Much has changed in British hospitality since the Queen was crowned in 1953.
The United Kingdom has always been a state in which the lucky few can expect top-quality service, but the same could not always be said of the industry as a whole.
Back in 1953 the Savoy put on the most lavish ball seen in post-war Britain to celebrate the Jubilee. A star- studded guest list paid the equivalent of £262 for the privilege of attending the opulent evening, at which they were served the finest produce available by head chef August Laplanche.

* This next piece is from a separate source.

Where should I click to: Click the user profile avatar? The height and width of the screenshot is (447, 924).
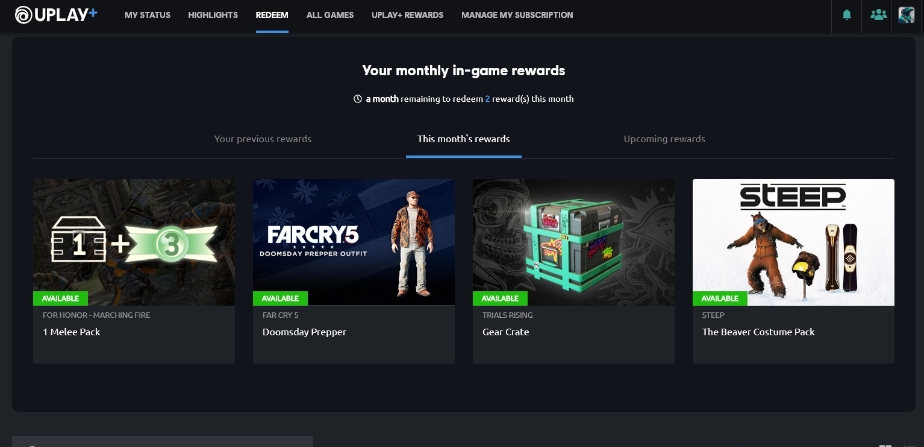pos(906,15)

Elsewhere, however, the standards were not as exacting. Raymond Postgate, the late founder and editor of the Good Food Guide, described the industry back then as an "unending and never-varying sequence of sullen and ill-managed hotels and unfriendly restaurants, serving over-cooked meats and sodden vegetables, with no flavours but those that came out of a bottle".
As the hospitality industry prepares for one of the biggest weekends of the year (with potentially a greater effect on operators than the London Olympics) we look at how far food and drink has come in the 60 years since the Queen's ascension.
Customer have now come to expect - and in the main receive - the best hospitality and freshest food, be it in a casual-dining site or a Michelin-starred restaurant.
Meanwhile, pubs have changed beyond recognition. There may be some 20,000 fewer than in 1952 but the food offer has come some way from pork scratchings and pickled eggs.
So as the entire country prepares to celebrate, it is more than likely they will do so in one of the UK's hotels, pubs and restaurants, enjoying the best of British hospitality.